> **DATASET ENTRIES**:
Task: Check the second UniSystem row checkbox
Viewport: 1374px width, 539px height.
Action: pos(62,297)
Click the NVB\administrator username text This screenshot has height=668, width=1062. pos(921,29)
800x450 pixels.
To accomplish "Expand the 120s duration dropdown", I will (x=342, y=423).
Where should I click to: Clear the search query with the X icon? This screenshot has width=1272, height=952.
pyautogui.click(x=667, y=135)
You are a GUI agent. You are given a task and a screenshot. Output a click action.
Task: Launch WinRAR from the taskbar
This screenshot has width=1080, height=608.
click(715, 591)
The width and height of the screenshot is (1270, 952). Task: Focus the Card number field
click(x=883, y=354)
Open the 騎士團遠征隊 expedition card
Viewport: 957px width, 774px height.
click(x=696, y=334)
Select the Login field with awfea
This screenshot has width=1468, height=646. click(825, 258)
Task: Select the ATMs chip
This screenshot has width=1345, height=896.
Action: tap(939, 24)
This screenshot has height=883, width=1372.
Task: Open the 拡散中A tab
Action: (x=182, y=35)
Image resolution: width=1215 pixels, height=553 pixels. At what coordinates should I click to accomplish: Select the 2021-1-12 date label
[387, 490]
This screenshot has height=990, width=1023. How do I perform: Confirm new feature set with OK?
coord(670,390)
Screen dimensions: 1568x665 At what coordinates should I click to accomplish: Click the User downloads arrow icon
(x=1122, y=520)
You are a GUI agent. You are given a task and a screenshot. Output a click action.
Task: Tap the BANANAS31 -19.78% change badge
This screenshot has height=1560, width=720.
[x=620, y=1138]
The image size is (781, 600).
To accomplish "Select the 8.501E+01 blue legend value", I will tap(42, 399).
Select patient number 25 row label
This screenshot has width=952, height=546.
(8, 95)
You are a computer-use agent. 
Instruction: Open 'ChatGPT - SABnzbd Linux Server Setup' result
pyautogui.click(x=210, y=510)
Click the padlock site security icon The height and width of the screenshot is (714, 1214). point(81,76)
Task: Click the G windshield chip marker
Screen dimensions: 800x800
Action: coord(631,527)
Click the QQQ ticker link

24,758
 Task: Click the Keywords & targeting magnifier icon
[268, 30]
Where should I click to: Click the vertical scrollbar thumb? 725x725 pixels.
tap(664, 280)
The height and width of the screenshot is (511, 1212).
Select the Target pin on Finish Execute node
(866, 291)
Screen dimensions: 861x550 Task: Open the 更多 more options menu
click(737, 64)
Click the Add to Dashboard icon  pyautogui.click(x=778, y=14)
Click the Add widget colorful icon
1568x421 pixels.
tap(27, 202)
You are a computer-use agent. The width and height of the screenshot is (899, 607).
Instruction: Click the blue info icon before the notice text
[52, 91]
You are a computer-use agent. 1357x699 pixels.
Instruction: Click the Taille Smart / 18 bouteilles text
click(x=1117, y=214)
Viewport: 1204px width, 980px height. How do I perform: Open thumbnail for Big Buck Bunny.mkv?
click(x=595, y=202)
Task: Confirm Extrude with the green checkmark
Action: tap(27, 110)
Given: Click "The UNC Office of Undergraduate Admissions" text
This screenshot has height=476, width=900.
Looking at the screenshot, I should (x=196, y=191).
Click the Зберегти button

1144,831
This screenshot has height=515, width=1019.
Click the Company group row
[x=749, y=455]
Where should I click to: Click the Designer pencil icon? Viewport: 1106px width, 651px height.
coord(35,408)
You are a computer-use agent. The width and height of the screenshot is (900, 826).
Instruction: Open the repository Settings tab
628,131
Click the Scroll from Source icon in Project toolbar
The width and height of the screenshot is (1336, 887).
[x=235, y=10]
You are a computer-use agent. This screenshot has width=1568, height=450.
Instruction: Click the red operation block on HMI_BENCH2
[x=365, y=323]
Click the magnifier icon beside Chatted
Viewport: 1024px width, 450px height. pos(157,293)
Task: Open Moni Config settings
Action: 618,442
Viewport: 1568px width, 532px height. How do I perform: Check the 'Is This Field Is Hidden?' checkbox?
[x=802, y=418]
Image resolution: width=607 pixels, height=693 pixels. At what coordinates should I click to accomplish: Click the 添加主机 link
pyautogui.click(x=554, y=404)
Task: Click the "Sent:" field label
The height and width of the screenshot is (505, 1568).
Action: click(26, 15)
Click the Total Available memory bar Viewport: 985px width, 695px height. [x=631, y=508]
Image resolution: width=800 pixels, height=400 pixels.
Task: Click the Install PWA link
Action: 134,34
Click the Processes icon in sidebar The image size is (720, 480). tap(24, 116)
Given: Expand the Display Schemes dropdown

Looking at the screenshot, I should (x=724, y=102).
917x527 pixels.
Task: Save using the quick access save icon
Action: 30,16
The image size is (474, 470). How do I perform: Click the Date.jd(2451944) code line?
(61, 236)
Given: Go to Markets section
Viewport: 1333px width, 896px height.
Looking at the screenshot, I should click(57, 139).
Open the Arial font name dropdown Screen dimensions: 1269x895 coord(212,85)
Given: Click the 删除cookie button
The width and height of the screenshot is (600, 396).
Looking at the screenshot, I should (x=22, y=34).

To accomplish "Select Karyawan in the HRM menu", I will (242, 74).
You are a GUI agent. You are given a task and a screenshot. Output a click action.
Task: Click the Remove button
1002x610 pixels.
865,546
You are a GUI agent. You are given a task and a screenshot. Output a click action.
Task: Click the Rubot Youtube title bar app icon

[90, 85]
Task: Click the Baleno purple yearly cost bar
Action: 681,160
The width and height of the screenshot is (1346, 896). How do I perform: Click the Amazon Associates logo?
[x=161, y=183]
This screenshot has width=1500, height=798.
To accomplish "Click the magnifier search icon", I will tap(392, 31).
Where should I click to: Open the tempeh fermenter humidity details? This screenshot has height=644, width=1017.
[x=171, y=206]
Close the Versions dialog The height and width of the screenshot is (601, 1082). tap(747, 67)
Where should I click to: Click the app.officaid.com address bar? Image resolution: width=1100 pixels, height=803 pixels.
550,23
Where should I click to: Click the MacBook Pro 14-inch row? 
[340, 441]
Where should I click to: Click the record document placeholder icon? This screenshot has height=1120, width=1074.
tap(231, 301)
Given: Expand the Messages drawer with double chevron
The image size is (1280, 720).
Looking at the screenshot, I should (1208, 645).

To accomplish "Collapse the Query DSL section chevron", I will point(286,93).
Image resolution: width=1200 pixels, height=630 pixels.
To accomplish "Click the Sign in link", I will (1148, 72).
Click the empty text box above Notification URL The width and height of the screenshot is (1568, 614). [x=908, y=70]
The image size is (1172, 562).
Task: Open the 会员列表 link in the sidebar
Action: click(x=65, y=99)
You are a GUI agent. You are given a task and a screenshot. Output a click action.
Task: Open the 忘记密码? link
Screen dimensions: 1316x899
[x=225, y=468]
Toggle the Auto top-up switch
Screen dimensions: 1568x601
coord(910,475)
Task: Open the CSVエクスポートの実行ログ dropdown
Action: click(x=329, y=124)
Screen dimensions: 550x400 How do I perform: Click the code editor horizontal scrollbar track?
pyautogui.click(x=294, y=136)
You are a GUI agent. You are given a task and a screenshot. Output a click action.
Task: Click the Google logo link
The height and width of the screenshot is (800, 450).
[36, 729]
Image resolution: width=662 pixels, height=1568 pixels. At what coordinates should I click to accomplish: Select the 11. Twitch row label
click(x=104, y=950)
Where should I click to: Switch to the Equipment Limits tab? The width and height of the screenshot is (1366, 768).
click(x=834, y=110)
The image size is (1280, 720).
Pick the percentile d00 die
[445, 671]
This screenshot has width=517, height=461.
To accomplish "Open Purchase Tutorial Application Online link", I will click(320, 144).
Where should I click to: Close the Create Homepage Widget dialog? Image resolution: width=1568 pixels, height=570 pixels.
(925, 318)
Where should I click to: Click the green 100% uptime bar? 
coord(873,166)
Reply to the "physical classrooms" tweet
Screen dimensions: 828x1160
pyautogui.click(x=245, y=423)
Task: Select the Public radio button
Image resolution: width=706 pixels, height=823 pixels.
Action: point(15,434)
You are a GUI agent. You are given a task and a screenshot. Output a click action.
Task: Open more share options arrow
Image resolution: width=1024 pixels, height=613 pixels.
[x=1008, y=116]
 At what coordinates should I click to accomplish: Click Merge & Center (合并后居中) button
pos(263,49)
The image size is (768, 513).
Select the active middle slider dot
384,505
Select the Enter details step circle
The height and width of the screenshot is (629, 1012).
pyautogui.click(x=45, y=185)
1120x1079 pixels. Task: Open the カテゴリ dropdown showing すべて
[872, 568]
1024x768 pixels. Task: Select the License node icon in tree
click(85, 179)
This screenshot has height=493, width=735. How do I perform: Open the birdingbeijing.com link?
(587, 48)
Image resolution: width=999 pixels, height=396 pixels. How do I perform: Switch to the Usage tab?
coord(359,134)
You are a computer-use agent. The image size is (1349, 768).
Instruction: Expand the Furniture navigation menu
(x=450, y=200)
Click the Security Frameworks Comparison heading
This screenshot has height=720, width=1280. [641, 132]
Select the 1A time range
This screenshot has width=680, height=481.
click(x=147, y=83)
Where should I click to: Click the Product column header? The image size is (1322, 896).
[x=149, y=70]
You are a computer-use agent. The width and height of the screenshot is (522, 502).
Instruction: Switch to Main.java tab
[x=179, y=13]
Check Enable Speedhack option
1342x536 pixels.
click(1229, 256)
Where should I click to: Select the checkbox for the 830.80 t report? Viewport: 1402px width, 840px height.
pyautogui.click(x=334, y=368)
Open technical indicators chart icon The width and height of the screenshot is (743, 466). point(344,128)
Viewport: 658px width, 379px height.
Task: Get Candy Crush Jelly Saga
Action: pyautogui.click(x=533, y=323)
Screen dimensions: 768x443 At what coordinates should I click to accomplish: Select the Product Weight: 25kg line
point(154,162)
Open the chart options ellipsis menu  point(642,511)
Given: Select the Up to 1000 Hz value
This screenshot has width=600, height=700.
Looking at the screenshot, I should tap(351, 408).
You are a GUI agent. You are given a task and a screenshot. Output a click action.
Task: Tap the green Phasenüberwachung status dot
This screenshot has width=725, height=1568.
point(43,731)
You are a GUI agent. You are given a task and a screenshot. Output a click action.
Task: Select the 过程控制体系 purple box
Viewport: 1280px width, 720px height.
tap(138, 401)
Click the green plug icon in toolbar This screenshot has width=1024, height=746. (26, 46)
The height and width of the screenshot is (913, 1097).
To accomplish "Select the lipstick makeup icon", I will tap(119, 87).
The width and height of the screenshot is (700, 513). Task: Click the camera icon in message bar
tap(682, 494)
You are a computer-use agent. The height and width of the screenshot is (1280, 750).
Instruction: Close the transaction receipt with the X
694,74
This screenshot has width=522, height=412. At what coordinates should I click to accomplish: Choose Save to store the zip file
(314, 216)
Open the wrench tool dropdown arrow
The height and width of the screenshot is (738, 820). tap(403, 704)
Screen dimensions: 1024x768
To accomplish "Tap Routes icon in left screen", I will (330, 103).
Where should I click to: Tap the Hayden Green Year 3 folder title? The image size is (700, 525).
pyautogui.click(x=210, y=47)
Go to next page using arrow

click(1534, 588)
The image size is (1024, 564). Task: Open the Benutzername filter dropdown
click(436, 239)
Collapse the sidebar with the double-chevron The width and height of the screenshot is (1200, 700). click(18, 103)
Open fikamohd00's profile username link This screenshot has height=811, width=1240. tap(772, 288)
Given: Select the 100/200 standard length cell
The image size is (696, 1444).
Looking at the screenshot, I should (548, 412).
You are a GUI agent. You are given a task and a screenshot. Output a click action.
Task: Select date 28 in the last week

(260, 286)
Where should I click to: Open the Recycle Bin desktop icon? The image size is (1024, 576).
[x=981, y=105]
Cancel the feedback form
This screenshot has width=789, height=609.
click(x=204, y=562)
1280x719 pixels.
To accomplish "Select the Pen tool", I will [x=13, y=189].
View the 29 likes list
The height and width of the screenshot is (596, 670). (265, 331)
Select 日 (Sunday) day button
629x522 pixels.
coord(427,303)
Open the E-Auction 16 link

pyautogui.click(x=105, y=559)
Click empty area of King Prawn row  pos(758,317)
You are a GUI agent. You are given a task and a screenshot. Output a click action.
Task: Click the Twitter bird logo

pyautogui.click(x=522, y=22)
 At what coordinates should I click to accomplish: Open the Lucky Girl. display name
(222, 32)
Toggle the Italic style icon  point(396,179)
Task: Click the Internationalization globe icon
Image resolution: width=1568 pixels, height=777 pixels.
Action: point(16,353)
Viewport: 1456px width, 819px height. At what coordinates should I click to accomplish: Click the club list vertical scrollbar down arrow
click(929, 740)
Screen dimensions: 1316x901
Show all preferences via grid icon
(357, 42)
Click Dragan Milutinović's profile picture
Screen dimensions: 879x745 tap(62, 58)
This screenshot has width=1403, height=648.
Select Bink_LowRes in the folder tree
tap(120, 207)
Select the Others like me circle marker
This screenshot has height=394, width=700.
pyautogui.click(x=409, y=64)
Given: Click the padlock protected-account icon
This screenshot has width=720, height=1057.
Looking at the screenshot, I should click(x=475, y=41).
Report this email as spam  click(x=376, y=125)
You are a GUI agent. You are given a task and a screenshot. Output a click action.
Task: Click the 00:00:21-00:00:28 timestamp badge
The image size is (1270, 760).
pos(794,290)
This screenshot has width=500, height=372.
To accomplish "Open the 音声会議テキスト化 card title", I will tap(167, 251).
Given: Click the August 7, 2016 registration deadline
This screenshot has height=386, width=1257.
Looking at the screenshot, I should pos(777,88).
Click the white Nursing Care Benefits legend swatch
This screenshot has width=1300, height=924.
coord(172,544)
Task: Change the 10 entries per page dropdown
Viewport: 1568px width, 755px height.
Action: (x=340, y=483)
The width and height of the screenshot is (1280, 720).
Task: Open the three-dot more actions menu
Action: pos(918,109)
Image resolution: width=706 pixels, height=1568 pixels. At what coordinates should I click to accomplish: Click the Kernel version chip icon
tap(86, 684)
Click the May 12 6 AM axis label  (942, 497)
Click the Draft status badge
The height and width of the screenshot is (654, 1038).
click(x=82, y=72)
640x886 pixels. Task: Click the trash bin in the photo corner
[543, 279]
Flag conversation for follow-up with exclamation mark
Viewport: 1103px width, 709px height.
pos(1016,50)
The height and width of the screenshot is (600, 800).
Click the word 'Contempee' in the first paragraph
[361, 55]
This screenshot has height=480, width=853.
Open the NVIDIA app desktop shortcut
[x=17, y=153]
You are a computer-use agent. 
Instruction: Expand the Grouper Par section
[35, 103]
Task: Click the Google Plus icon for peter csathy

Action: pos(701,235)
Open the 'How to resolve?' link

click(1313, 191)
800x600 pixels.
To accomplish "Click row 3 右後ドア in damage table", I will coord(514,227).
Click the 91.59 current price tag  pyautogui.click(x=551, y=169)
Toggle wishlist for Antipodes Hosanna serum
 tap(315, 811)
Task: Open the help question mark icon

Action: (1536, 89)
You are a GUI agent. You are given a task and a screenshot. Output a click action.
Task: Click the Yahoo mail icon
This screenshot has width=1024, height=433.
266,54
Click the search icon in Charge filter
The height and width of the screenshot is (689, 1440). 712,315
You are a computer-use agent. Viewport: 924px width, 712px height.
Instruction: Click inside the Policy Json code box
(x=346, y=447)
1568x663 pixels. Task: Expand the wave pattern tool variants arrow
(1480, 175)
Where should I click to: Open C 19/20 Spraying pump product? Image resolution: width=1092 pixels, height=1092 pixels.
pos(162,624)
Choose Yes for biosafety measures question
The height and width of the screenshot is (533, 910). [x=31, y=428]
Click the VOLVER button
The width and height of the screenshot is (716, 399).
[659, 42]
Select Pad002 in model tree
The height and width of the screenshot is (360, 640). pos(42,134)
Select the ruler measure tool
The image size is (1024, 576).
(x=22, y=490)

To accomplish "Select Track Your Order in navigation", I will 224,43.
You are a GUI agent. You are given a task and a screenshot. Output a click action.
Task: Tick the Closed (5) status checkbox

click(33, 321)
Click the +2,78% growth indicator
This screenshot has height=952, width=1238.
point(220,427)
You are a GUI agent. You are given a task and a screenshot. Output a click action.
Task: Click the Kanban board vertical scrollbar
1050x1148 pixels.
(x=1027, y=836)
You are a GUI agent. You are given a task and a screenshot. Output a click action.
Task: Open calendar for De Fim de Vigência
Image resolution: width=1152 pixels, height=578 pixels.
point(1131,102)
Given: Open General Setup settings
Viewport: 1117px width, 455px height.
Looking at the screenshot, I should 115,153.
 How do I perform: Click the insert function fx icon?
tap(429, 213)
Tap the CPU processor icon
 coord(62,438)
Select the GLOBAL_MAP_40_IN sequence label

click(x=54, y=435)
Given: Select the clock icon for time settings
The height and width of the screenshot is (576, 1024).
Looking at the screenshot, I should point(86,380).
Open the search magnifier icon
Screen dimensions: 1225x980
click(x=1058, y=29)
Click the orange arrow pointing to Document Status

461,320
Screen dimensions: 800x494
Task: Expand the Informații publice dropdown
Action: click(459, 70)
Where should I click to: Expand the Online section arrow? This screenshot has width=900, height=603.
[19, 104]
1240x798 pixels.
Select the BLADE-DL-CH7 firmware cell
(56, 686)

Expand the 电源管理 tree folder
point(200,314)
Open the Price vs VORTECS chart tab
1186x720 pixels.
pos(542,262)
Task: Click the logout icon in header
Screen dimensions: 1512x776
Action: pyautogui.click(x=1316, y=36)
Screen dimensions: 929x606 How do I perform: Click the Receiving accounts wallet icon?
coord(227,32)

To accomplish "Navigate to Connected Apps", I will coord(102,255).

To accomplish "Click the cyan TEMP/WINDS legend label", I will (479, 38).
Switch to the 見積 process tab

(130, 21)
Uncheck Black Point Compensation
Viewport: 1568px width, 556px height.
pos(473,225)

> **WHAT YOU WILL DO**: Once you reach the line with "640x886 pixels. Task: Click" in the data above, copy it and every line after it exactly, up to and including the line with "This screenshot has height=480, width=853.".

> **EXERCISE OUTPUT**:
640x886 pixels. Task: Click the trash bin in the photo corner
[543, 279]
Flag conversation for follow-up with exclamation mark
Viewport: 1103px width, 709px height.
pos(1016,50)
The height and width of the screenshot is (600, 800).
Click the word 'Contempee' in the first paragraph
[361, 55]
This screenshot has height=480, width=853.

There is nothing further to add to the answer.